(Collected data)
--*--

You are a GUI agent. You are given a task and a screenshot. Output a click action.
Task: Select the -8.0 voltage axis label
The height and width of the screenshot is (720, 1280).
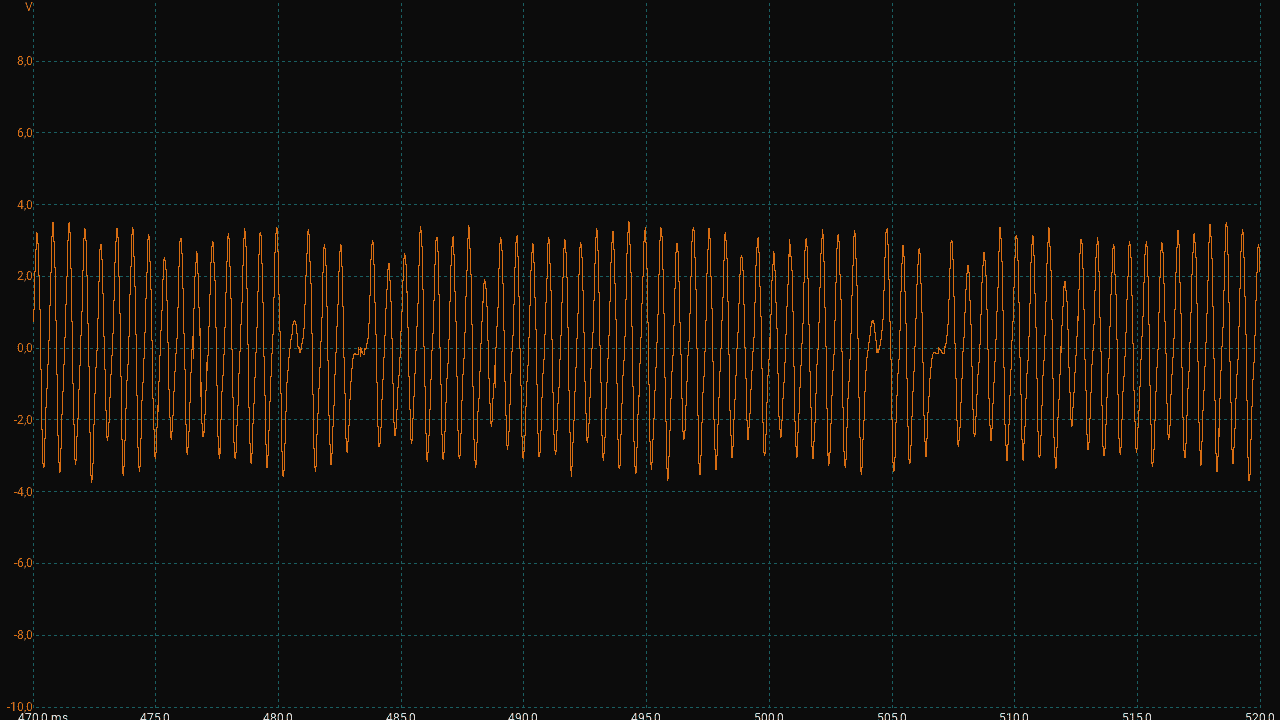23,635
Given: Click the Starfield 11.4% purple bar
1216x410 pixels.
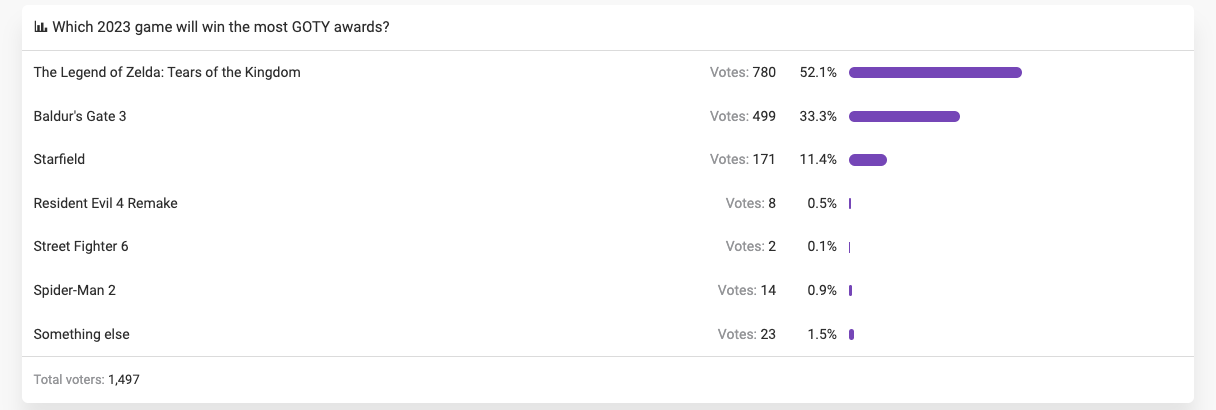Looking at the screenshot, I should (868, 160).
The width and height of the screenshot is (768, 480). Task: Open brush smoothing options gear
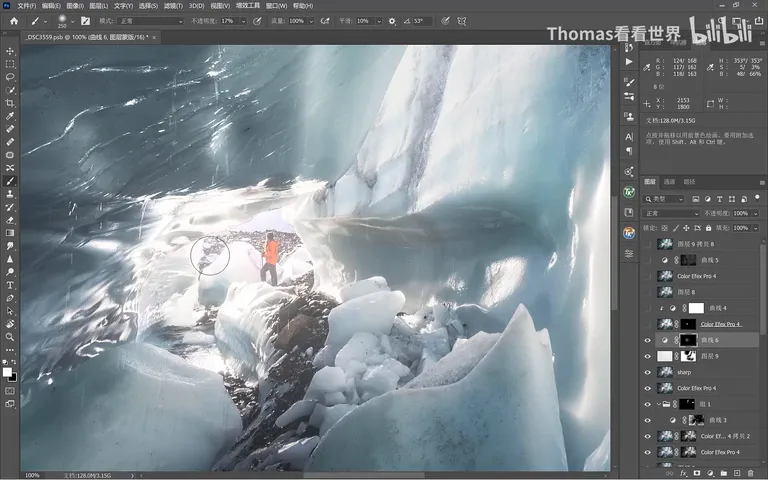click(392, 21)
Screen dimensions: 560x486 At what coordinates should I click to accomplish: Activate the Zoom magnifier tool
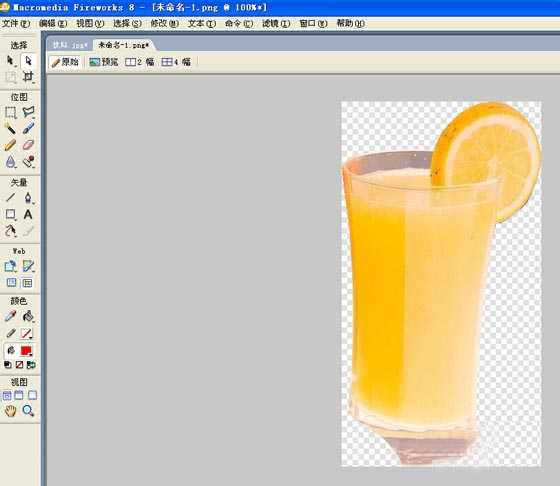(28, 411)
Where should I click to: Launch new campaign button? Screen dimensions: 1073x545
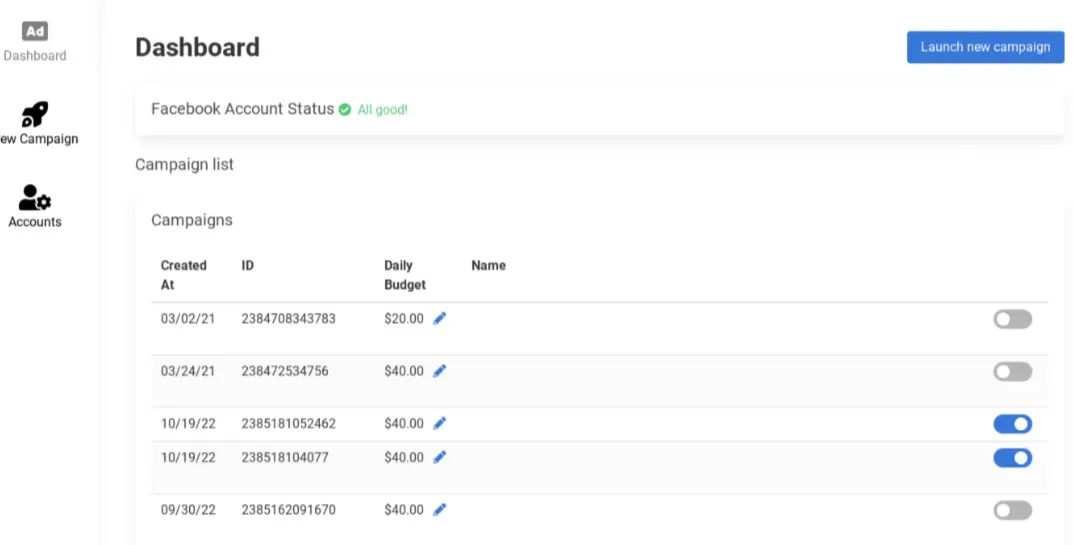click(x=985, y=47)
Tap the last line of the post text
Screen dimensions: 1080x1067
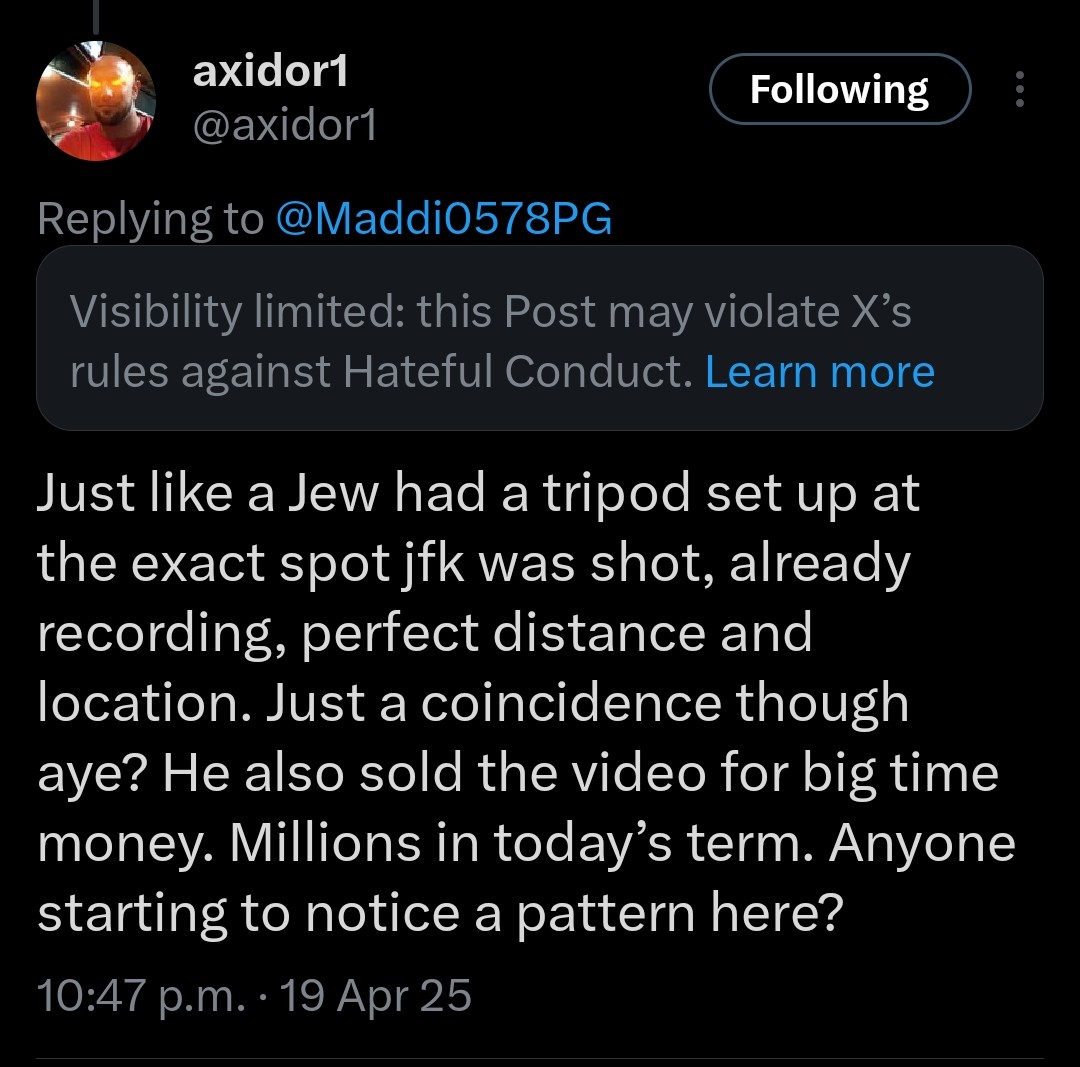coord(436,914)
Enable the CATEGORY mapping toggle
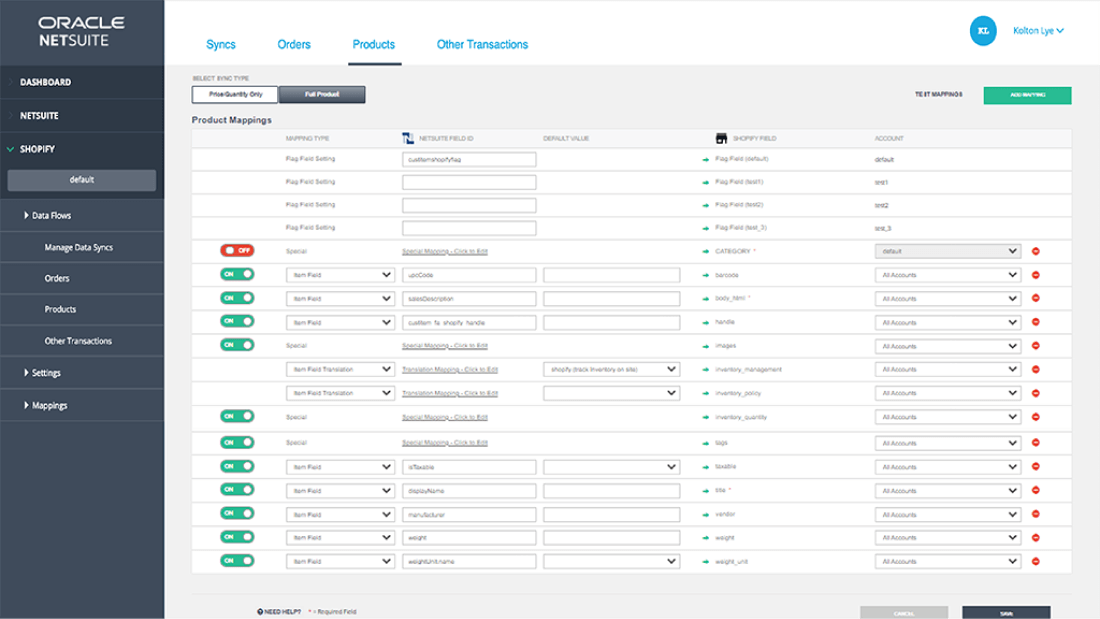Image resolution: width=1100 pixels, height=619 pixels. (237, 250)
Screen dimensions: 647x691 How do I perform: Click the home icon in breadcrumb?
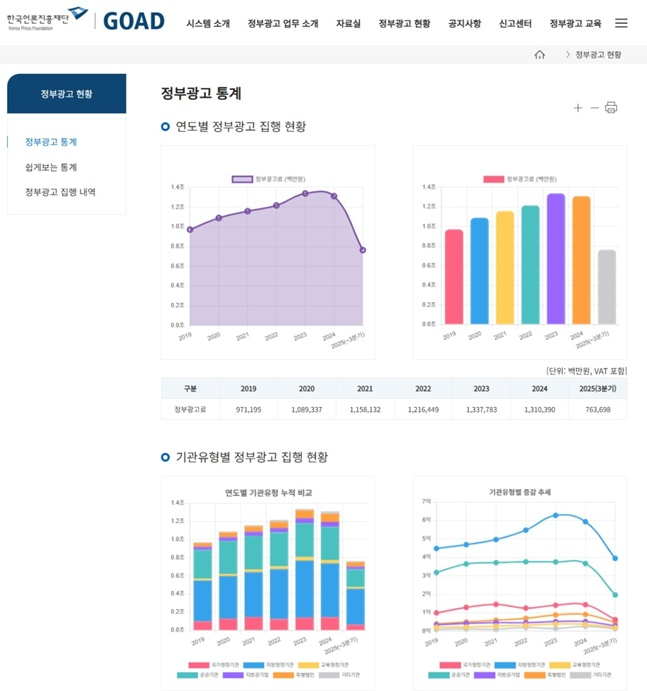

--*--

THE TASK: The entries are to be copied exactly, and each image is to be omitted.

ANSWER TO THE PROBLEM:
You are a GUI agent. You are given a task and a screenshot. Output a click action.
Task: Select the -8.0 voltage axis label
The height and width of the screenshot is (720, 1280).
23,635
Given: Click the Starfield 11.4% purple bar
1216x410 pixels.
Looking at the screenshot, I should (868, 160).
The width and height of the screenshot is (768, 480). Task: Open brush smoothing options gear
click(392, 21)
Screen dimensions: 560x486 At what coordinates should I click to accomplish: Activate the Zoom magnifier tool
(28, 411)
Where should I click to: Launch new campaign button? Screen dimensions: 1073x545
click(x=985, y=47)
Tap the last line of the post text
Screen dimensions: 1080x1067
coord(436,914)
Enable the CATEGORY mapping toggle
Image resolution: width=1100 pixels, height=619 pixels. (237, 250)
Screen dimensions: 647x691 How do I perform: Click the home icon in breadcrumb?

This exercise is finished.